# [Extracted text]
· · · · ·

Official support for a new coroutine runtime in Rust

A truly scalable async I/O system not just needs but actually requires the capability of balancing the load between processor cores. While it is already possible to use async I/O in Rust none of those approaches fulfill this requirement.

As part of rust-lang/rust#33368 @zonyitoo and me realized that our project coio-rs might probably one of the fastest I/O libraries right now, but will never safely work with Rust due to the way the stdlib works right now - all possible solutions outlined in the linked issue require larger, non-trivial changes.

At the same time we still think that it’s a good idea for Rust’s developers to investigate into a “libgreen v2” in the near future, because while it was kind of a bad choice for most software at the beginning it’s still an integral part for server systems.

Would it thus be feasible to “fork” the current libstd and provide a (semi-)official one with support for coroutines? We were able to gather quite some experience with Go’s runtime and how to port it over to Rust, but continuing our work means that we need a tighter integration into libstd and the only way we see forward is a “tighter integration” with the Rust core and lib teams.

We’d of course be willing to take the burden of writing all the necessary code, but we fear that this can only happen under such a semi-official guidance, because otherwise all our work could be for nothing, whenever some truly breaking change happens in the stdlib etc.

What do you guys think? :slight_smile:

4 Likes

I am still enthusiastic about coroutines in Rust and want to reduce barriers to making progress.

I do think a friendly fork is a good solution. Even if we don’t add support for coroutines to mainline Rust in the near future, it is totally feasible to implement a library that looks like std, but built on top of coroutines, and we should want to make that happen. To make this possible is one of the reasons we’ve worked so hard to subdivide std into reusable pieces already.

We need to figure out how you can experiment with a coroutine-std out of tree that shares much of the code with std, but doesn’t impose a great burden on the std maintainers.

Refactoring std could be a part of the story here. So could config-specific compilation scenarios.

Edit: based on the two above links, the way I imagine a fully-couritinified Rust working at a high level is that std is implemented on top of a platform abstraction layer (std-pal) that already has a rough definition in std today. Coroutine-Rust implements it’s version of std-pal that stock std links to, and simultaneously enables a global feature flag indicating that the entire world is compiled with coroutine support. The ecosystem can slowly be audited for compatibility and opt into this world with a yet-undesigned mechanism. Although that doesn’t allow you to mix coroutine-Rust with regular Rust, it seems like a good direction to head in that’s well aligned with existing goals.

3 Likes

If I understand you correctly this std-pal would be what you linked as refactoring std, right? If that’s case I do agree that this would be the best (and cleanest) solution for this.

· · · · ·

[Source records]
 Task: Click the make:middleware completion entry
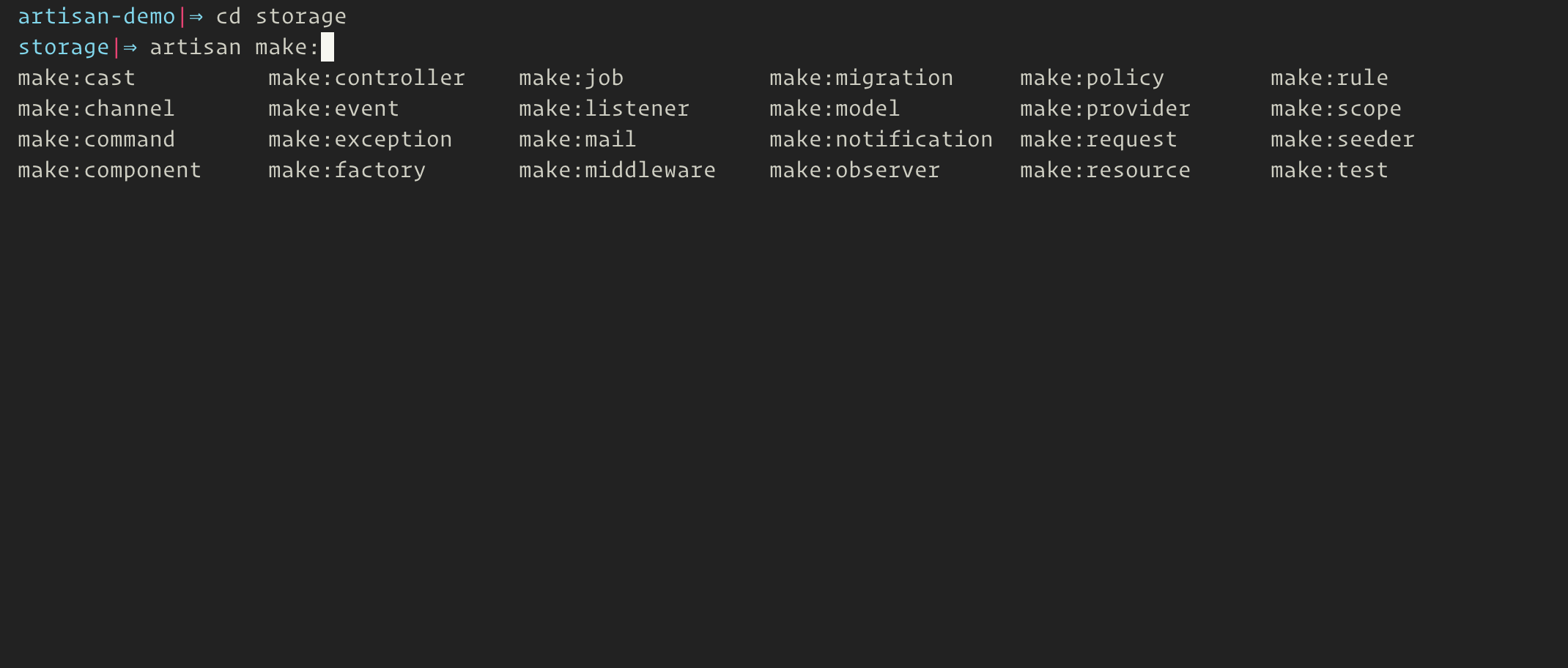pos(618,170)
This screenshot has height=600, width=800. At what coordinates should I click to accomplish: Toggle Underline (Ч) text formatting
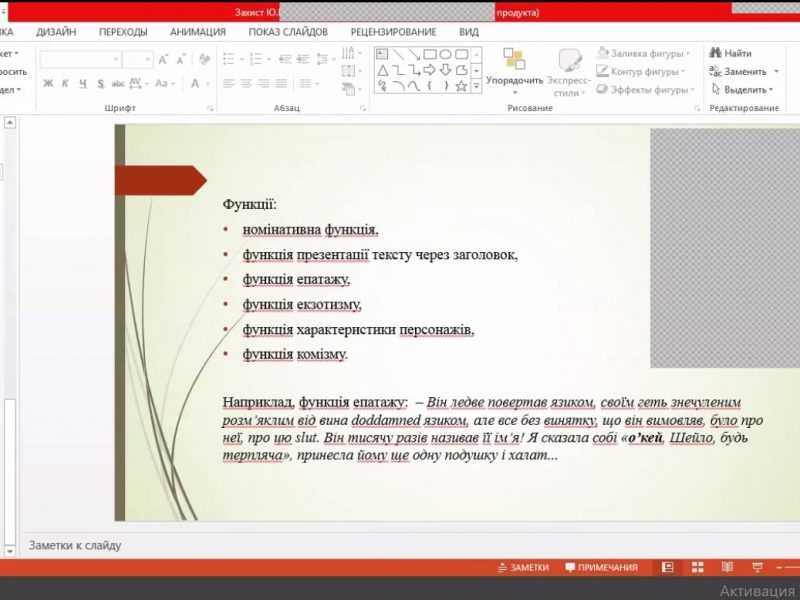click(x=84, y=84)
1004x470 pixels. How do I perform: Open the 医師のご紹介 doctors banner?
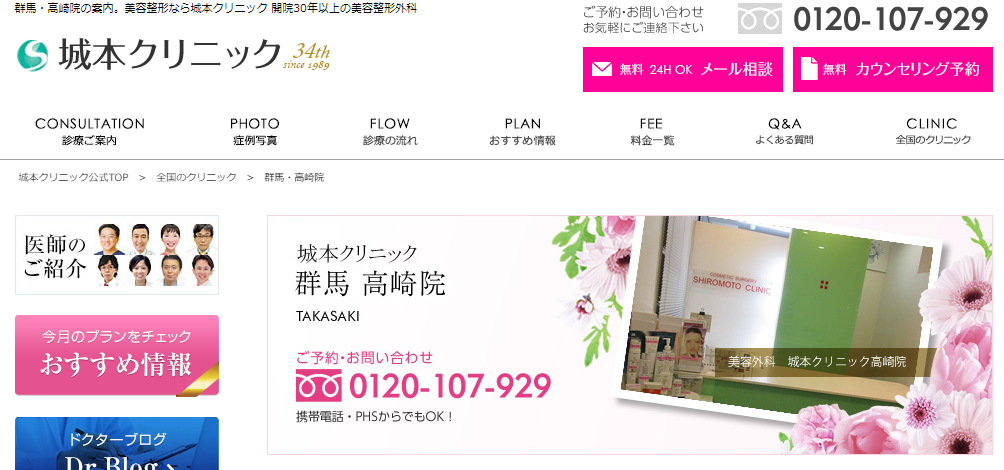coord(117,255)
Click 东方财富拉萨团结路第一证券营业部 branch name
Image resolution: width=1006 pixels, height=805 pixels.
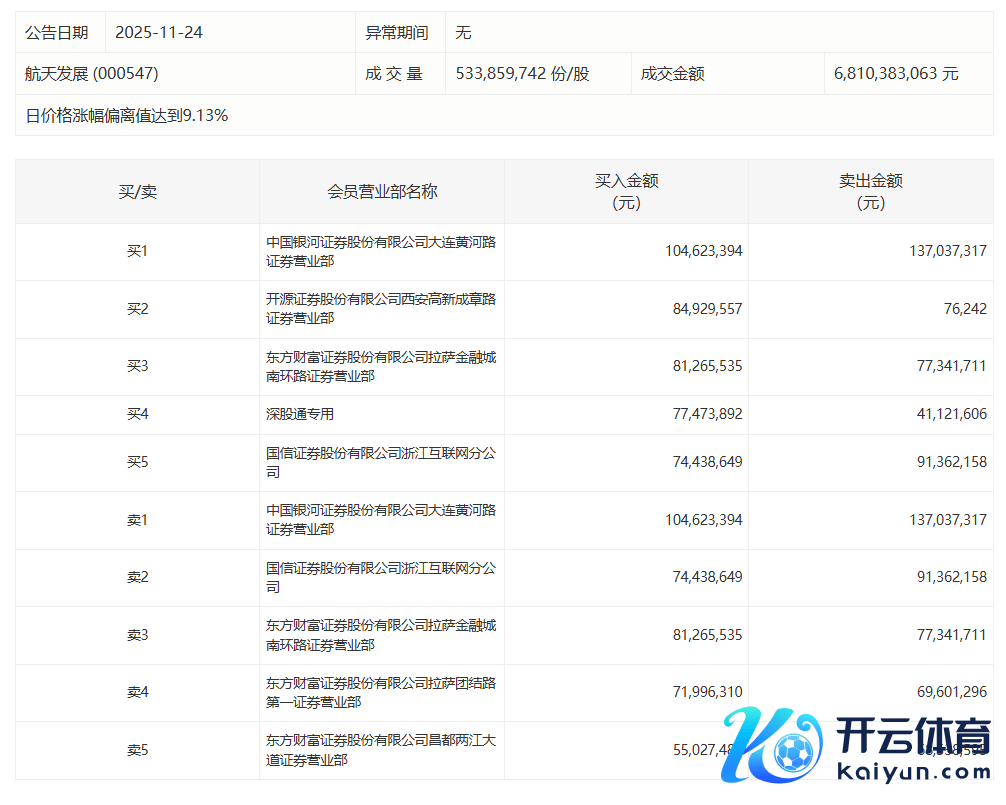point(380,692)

· · · · ·

# [Jobs]
1. Answer these questions about the Rust coroutine forum thread:
(a) What is the name of the project that the original poster built with @zonyitoo?
(b) Which language's runtime did they gain experience porting to Rust?
(c) What name is given to the platform abstraction layer that std would be implemented on top of?
2. According to the Rust coroutine thread, why do the coio-rs authors think their work has to happen under semi-official guidance?
3. Carry on the Rust coroutine forum thread from its final post.

# [Answers below]
1.
(a) coio-rs
(b) Go
(c) std-pal

2. They fear that without it, all their work could be for nothing whenever a truly breaking change happens in the stdlib.

3.
What we had in mind is to add a feature flag, allowing you to import additional, coroutine-specific functionality (like spawning coroutines, setting the size of the thread pool, etc.), and a flag for the main function to automatically insert the setup code of the scheduler. We would have added our coroutine specific code into libstd directly by simply using #[cfg(...)] attributes to swap out entire modules or specific implementations. Splitting it up using that std-pal would obviously be better though of course.

So what’s the way forward? Do you want to wait for this std-pal idea to be implemented first? Or do you want to give it a try right now? We’d be ready to work on anytime now and we’re basically only waiting for at least some kind of endorsement by “the official” Rust developers - not because we need the publicity but only because of the simple reasons I outlined in the original post. So I’d be cool if you, @brson, could talk with the others about this sometime soon and tell us if this entire thing is feasible and what your general requirements for this project would be, or whether you have any wishes and so…

P.S.

We’ll soon start writing a library similiar to ASIO for Rust here (including the proactor design etc.), due to the longstanding issues with mio’s bad code quality and it’s rather inactive maintainer (*). If coroutines will not be adopted, this library could then at least be used as a stable, high level networking library, or if they are be useful as the runtime backend for it (which handles the polling).

(*) I’m sorry if that sounds mean - I’m saying this as professionally as I can, but mio has really proven itself to be a serious bottleneck and causes a lot frustration in greater parts of the Rust community.

Yes.

There's probably multiple things we can do to ease the work, and refacting std is a big project itself. I do prefer to avoid doing experimental coroutine work directly in tree - rather would add hooks and refactorings to make it easier to do the work out of tree, perhaps with a small patch set against std. When you are getting into 'swap out entire module' territory that does sound to me like it calls for some work making it easy to do that swap, which leans in the 'std-pal' direction.

It's hard to say without a better understanding of what modifications to std are needed. At the least, it requires a different TLS implementation right? What are the other big pieces? Can we limit the scope to start such that we don't need to make std::io coroutine aware? As in, let's fix the horrible problems that make coroutines in Rust not work at all first, then move on to making std itself built on top of an event loop so that I/O doesn't block.

We don't need to get a full pal working to move on this, can move in that direction piecemeal. As just a guess about what's needed I might expect to pull the entire TLS implementation into its own crate. Then out-of-tree you can maintain a build that replaces the TLS crate with coroutine-aware TLS. That refactoring can feed into the larger pal as it evolves.

cc @alexcrichton, @carllerche and @pcwalton who have some experience and/or interest in the matter.

My personal opinion is that coroutines are an evolutionary dead-end and lower-overhead “large array of state machines” has a better future, at least for projects that don’t try to run away from the bare metal.

I don’t have anything against people using Go-like frameworks (with or without forms of GC), but I wouldn’t and AFAIK e.g. Servo or high-throughput servers also wouldn’t.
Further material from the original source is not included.